Bluetooth also uses significantly less power than wifi, I guess thats the main reason they chose it.
I have an old android phone that is connected to my wifi home network, and the phone collects thr tilt bluetooth signal and sends the stats via google. If you dont have an old android phone, get a raspberry pi, but its more mucking about.


----------



## donald_trub (2/9/19)

I love my Tilt. I hesitated on the purchase for quite a while due to price, but it's worth it. Accuracy is very close to the hydrometer, but more importantly just being able to see how a fermentation is coming along while you're at work is very satisfying. Combined with a WiFi Inkbird temp controller and Brewfather and I'm living in a future I didn't think was possible a year ago.

As for not being WiFi, this is a battery saving decision. I've put it through 6 brews so far, which is probably about 4-5 months worth and the battery is still going strong. I have an old Raspberry Pi sitting on top of the fridge logging it to Brewfather. As long as you store it upright between brews the battery should last quite a while.

I have no experience with the iSpindel but I'm over the moon with the TIlt.


----------



## RobW (2/9/19)

donald_trub said:


> I love my Tilt. ............... As long as you store it upright between brews the battery should last quite a while.



Why upright?

Cheers

Rob


----------



## onemorecell (2/9/19)

i think it turns on when it isn't upright. in liquid it is tilted for this purpose


----------



## beer gut (2/9/19)

The version 2 sleeps in the vertical or horizontal position it wakes up when it’s floating in the “tilted” position


----------



## RobW (2/9/19)

Thanks for the answers fellers - there had to be a reason.


----------



## Drewgong (2/9/19)

does it tell you what its battery level is? what type of battery is needed?


----------



## beer gut (3/9/19)

Drewgong said:


> does it tell you what its battery level is? what type of battery is needed?




When waking your Tilt from a standing or laying down position you will see an LED on the circuit board blink green, indicating the battery is good. If you can't see the LED or it is very dim, you'll want to swap out your battery. It is recommended to double check that the LED did not flash by putting the Tilt to sleep again (letting it stand vertically or lay horizontally for 30 seconds or until you see the LED blink blue) and waking it up again in a glass of water. Changing the battery will require recalibration so it is best to be sure the battery is really dead before changing it.
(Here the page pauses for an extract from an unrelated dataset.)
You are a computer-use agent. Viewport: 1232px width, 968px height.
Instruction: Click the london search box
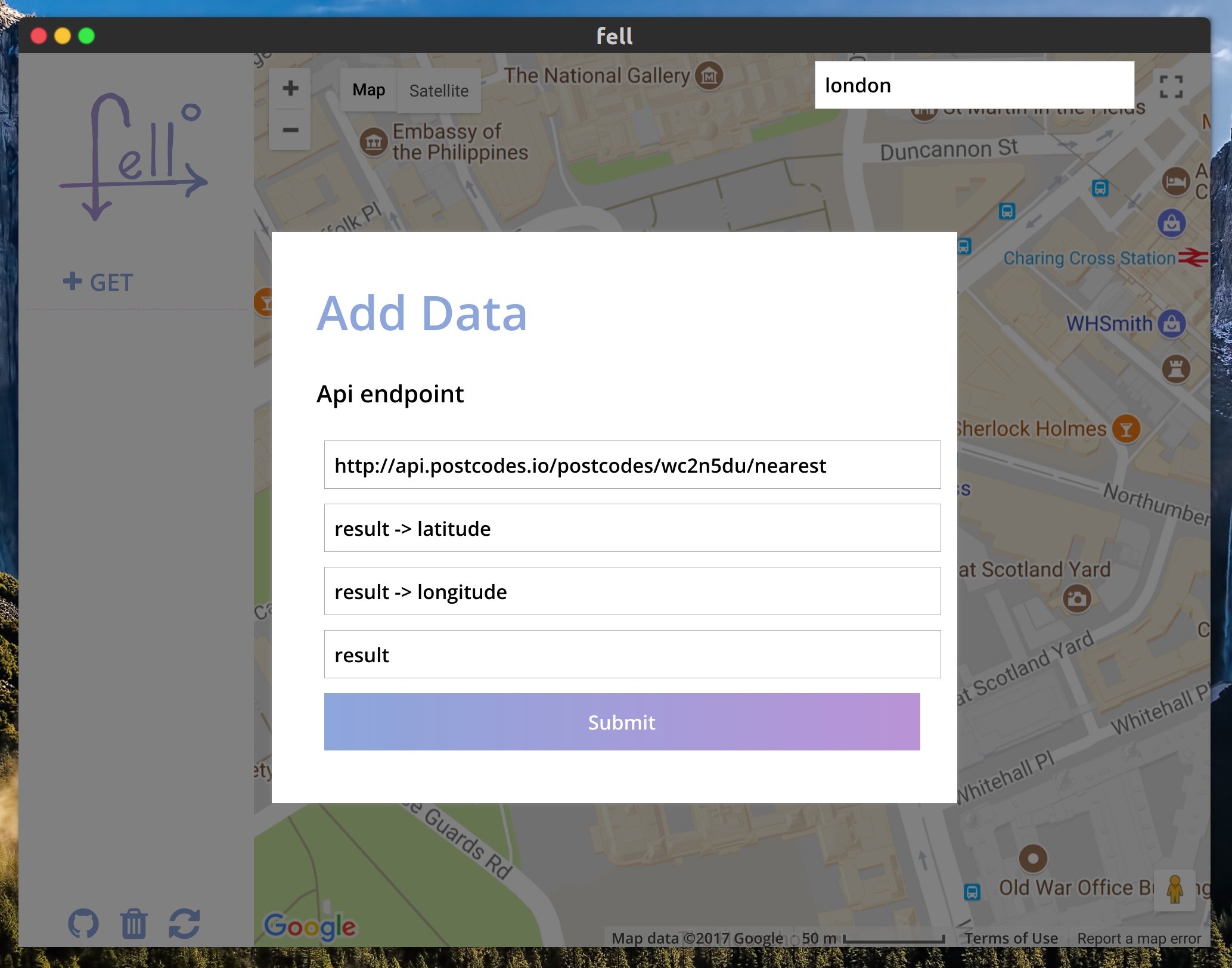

The battery is a lithium CR123A battery


----------



## ABG (3/9/19)

I have 2 of the latest version tilt devices and am super happy. I bought them 2nd hand at half the RRP and even then I thought they were on the pricey side, but everyone has a different perception of value. I love the way they integrate with Brewfather. It's so easy to see when fermentation has nearly finished and it's time to turn the wick up for your diacetyl rest. No more guessing, or having to take samples. Easier, less mess and more sanitary.


----------



## BadSeed (3/9/19)

I'm impressed with my Tilt/ Pi Zero W combination.
The Tilt is not cheap but really cool, Pi Zero was laying around from a previous aborted project, was happy to find a use for it. 
Would definitely buy again if I had to.


----------



## Kev R (11/12/19)

Hi 
Used my Tilt for the first time. Happy to confirm temp is staying constant with the set temp in the ferment fridge (stc 1000).
Did have an issue with muck from the kraeusen building up on top effectively making it top heavy and giving a incorrect gravity. I had to draw a sample,and offset in brewfather.
Has anyone else found a solution for this build up problem?

Kev


----------



## Nugg3t (12/12/19)

Where does one buy one of these raspberry pi units?
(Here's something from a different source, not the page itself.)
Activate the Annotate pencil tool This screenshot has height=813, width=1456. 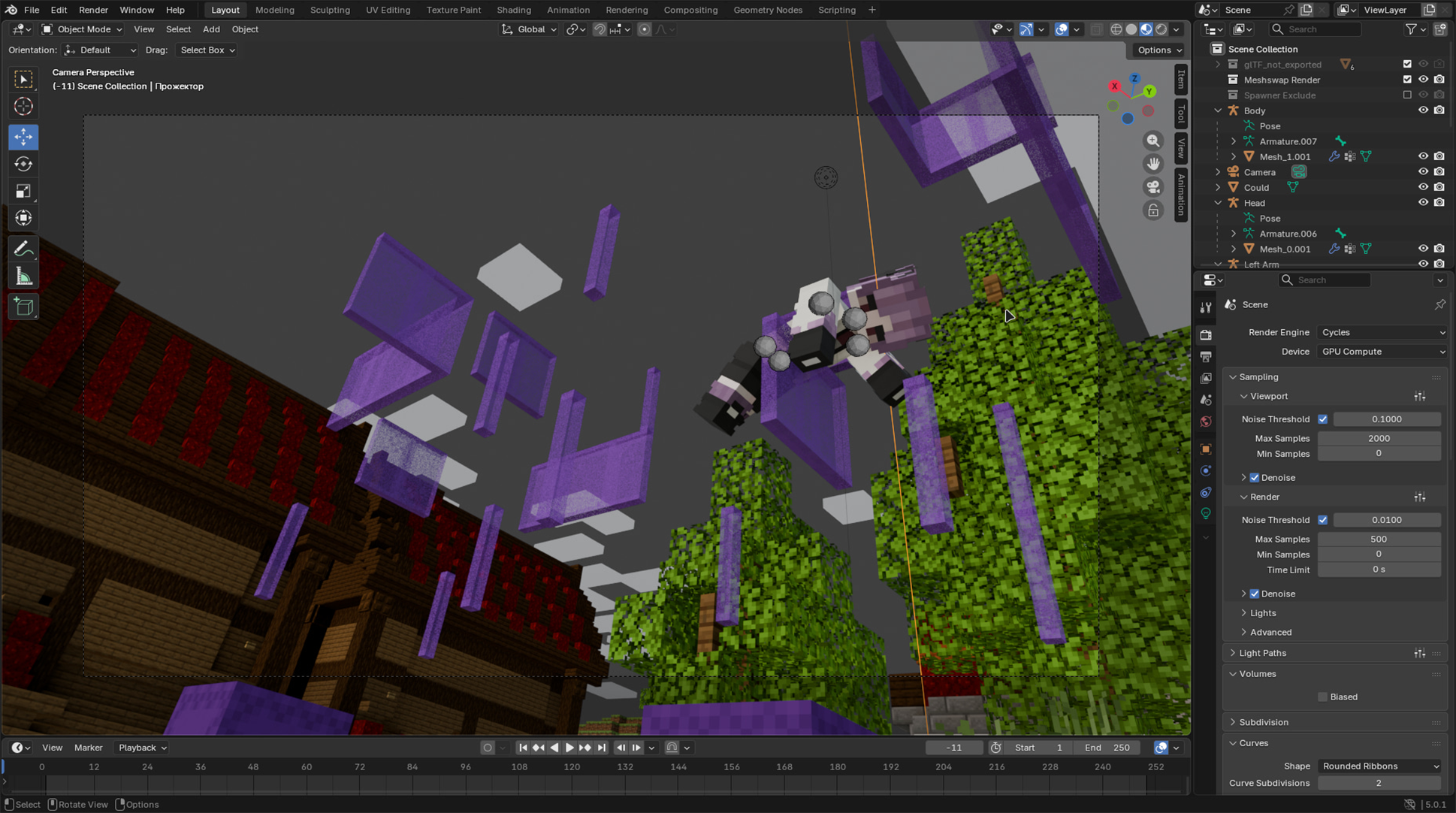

https://core-electronics.com.au/raspberry-pi-zero-w-wireless.html

Is it then easy to setup the TILT through this device, including Brewfather?

Just done my first ferment with the TILT, and its great.


----------



## Kev R (13/12/19)

Paddy said:


> I use an old android tablet on my brew fridge, when the screen timed out


I had the same problem with a old Samsung tablet. I downloaded an app called "do not sleep" from google play. I have to leave it plugged in with the screen brightness turned down(or it uses power faster than it can charge.)


----------



## Paddy (14/12/19)

BadSeed said:


> I'm impressed with my Tilt/ Pi Zero W combination.
> The Tilt is not cheap but really cool, Pi Zero was laying around from a previous aborted project, was happy to find a use for it.
> Would definitely buy again if I had to.


Badseed do you think the raspberry would be better than an old tablet/phone?


----------



## BadSeed (24/12/19)

Paddy said:


> Badseed do you think the raspberry would be better than an old tablet/phone?


Sorry for my late reply.

It's probably more reliable and will use less power, but the end result is pretty much the same.
I'm a big fan of the pi though and I had the zero sitting collecting dust.


----------